Putting experience to use
If there is a kernel of good news, it lies in what the region’s health care providers have learned since the virus first invaded the area in the spring. The main fear then was that the area would run out of hospital beds, be crying for ventilators and witness ICUs being fatally overburdened.
Such shortfalls made for a grim picture in New York City, but they never occurred in Monroe County. Mendoza thinks they are not likely to happen here even as caseloads soar past the peaks reached in the spring.
“We’re doing a much better job of taking care of these patients,” the county health commissioner says. “The proportion of them that is on the ventilator for an extended period of time is much lower.
“We’re able to get people extubated much more quickly and we’re able to disperse them across the region,” he added. “If we are getting to the point where the hospitals are exceeding their capacity, the hospitals do this all the time. They do it every year with the flu. We find ways to create space within the hospital. The reality is (hospital) spaces can be converted quite quickly.”
Feeling stretched
For Mendoza, there is a larger question beyond area hospitals’ physical capacity: “Can we staff them?”
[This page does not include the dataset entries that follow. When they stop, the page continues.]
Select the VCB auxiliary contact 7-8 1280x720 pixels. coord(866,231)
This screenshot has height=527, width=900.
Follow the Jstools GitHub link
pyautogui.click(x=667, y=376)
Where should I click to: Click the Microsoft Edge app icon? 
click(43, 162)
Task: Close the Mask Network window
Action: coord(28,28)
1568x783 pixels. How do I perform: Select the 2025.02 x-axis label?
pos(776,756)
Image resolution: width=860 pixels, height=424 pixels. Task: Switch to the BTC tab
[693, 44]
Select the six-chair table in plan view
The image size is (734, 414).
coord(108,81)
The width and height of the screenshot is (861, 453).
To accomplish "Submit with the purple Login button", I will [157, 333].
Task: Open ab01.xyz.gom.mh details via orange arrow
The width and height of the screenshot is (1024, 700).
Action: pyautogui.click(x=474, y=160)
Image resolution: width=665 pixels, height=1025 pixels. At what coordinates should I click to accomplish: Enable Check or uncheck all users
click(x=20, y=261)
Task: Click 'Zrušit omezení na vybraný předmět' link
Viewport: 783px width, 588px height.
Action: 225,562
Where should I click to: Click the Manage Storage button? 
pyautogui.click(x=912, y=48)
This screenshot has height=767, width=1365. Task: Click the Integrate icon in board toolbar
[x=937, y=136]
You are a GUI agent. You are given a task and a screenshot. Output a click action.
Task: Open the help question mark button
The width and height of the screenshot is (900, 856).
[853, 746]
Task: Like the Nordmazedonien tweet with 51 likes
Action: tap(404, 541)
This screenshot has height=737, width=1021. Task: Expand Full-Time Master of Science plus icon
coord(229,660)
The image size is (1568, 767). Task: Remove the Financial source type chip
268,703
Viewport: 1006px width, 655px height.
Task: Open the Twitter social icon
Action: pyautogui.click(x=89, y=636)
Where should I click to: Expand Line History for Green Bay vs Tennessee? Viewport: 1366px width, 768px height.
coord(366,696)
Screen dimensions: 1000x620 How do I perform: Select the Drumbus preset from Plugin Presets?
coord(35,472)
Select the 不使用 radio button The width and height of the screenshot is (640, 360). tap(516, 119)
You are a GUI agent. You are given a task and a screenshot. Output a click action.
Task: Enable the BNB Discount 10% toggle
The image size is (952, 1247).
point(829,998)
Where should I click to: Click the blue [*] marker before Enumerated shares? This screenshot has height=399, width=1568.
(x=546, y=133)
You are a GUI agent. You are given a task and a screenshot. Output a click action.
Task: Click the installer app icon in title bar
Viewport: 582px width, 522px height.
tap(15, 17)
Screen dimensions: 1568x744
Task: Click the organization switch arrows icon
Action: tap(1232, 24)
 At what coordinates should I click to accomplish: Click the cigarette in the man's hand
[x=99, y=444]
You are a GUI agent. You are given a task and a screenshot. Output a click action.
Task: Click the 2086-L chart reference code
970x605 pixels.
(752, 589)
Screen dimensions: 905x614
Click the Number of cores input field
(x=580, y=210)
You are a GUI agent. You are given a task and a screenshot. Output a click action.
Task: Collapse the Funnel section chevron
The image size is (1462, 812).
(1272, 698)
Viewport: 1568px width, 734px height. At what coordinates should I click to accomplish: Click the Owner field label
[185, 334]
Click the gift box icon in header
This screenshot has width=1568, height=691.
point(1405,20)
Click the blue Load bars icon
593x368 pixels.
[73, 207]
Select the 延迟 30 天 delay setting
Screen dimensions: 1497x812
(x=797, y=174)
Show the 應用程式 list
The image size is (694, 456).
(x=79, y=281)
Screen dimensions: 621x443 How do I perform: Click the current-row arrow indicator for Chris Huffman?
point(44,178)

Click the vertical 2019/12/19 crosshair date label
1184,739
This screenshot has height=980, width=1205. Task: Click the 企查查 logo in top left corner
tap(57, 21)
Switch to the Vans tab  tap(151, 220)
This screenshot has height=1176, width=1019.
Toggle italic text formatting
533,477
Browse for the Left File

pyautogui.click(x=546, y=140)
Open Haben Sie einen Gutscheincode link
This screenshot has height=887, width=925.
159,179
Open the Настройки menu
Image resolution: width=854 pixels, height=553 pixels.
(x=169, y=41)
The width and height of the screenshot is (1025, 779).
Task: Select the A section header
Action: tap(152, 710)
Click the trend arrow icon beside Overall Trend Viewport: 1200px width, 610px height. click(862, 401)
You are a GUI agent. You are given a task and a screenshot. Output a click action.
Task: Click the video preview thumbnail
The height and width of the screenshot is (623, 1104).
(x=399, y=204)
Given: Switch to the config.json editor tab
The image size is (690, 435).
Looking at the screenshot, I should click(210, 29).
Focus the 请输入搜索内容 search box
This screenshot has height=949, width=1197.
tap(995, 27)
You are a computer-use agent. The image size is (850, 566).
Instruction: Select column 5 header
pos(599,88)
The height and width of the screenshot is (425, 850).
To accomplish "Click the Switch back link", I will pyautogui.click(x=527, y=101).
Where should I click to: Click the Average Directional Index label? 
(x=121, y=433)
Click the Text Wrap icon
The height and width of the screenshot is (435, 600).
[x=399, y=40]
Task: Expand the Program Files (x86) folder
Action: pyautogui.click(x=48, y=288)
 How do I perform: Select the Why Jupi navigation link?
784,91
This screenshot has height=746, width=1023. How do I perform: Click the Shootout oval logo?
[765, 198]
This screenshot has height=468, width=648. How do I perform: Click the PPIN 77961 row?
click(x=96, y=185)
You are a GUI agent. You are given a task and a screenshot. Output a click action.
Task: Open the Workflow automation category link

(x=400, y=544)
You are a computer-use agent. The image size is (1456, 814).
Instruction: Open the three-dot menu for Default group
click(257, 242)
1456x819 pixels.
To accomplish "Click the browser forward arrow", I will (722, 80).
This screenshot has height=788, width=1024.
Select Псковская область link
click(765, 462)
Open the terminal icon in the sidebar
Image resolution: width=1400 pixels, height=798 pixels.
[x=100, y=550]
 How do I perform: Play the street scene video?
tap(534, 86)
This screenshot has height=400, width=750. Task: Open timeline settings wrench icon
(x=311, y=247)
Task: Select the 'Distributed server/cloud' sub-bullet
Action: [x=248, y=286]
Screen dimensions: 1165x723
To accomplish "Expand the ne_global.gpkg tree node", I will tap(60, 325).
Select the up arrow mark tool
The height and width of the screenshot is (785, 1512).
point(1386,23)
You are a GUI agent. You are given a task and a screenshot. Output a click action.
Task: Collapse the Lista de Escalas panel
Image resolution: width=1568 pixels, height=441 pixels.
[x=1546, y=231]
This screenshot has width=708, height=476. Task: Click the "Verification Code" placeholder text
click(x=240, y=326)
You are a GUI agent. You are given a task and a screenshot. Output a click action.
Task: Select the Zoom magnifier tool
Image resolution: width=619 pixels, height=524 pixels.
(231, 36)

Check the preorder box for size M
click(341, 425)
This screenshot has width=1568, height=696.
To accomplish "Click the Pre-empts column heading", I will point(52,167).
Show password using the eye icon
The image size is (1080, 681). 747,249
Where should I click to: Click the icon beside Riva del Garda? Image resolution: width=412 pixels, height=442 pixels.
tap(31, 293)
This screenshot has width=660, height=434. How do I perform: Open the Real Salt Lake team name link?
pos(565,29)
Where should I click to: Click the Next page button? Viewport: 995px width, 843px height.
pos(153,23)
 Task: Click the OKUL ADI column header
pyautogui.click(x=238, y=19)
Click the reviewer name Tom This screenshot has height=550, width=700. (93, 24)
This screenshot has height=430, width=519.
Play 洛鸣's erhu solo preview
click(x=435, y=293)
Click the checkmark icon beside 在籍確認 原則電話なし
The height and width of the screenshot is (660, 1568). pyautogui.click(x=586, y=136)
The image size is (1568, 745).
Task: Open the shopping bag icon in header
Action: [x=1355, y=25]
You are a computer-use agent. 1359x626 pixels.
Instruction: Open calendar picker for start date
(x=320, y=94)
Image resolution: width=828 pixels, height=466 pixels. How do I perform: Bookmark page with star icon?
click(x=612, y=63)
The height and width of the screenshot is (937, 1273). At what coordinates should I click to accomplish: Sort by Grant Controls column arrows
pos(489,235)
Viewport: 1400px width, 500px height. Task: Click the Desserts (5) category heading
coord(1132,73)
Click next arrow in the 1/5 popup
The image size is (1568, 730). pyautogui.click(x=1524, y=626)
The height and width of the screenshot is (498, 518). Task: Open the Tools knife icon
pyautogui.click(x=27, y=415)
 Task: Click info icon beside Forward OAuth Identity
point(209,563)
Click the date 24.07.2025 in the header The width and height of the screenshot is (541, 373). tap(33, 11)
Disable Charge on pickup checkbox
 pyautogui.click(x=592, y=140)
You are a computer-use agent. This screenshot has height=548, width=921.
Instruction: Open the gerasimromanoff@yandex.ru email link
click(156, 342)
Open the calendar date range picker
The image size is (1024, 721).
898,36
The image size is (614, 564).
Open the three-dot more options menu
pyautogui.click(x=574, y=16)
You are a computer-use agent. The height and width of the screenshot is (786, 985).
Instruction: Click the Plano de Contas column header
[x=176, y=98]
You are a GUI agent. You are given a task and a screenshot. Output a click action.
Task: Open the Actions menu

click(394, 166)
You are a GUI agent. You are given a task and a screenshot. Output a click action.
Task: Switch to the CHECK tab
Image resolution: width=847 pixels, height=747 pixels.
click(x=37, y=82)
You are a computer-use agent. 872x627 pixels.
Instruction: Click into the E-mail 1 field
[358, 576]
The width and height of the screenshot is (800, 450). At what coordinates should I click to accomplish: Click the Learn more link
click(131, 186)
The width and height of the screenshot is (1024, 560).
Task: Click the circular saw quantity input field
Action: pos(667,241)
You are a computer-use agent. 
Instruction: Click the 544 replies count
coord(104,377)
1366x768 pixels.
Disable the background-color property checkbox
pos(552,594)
Stretched staff is not strictly a matter of raw numbers. When the virus struck in the spring, hospitals across the state had been ordered to cancel all elective procedures. That freed up staff to deal with the pandemic but also created a backlog of cases hospitals and practice groups are still working off.
The Elizabeth Wende Breast Clinic, for example, which sometimes has to schedule hospital time for chemotherapy or surgery for patients is still working off its backlog, says Stamatia Destounis M.D., an Elizabeth Wende physician. Working through that backlog is complicated by social distancing requirements that have cut into the number of patients the clinic’s doctors can treat.
As COVID-19 hospitalizations surge, hospitals are still clearing the spring backlog. For staff, says Linda, the ER doctor, “that means a lot of extra balls to juggle.”
As coronavirus cases have mounted, the demographic distribution of infections has changed. In the pandemic’s early days, nursing homes were particularly hard hit. A high number of deaths of residents in the 13 area Hurlbut Care Community nursing homes drew state scrutiny.
Now, all 13 of those nursing homes are completely COVID-free and have been since May, says Robert Hurlbut, president and CEO of Hurlbut Care Communities.
Infections in the Hurlbut homes were entirely due to residents becoming infected during hospitalizations and transferred back to nursing homes without being cleared of the virus, he believes. The Hurlbut facilities’ infection rate dropped to zero shortly after Gov. Andrew Cuomo rescinded an order that had allowed hospitals to make such transfers, he says.
Hurlbut believes his nursing homes remain unaffected because COVID-19 now is not being spread among nursing home residents but by younger community members in their 20s, 30s and 40s who are paying too little heed to injunctions to wear masks and limit social gatherings.
Linda does not disagree.
“We learned from round one,” she says. “We know what combats the virus—social distancing, wearing masks. It is a source of frustration for me that among some people, whether to do those things is still a matter of debate. I know people are tired, but I wish there was not a debate. Why is there still focus on masks as a political issue? It’s really a health care question. Why are people still arguing?”
Mendoza seconds her plea.
“Hospitals are becoming very full,” he says. “Nurses, respiratory therapists and doctors may be there in the same numbers as before, but they are not there in the same spirit as before. We are burnt out. We are tired and we want the community to step up and help us. Your words of encouragement, your flowers, your pizza are very nice, but what we really want is for you to do the right thing so we can take care of you and your loved ones in your time of need.”
Will Astor is Rochester Beacon senior writer.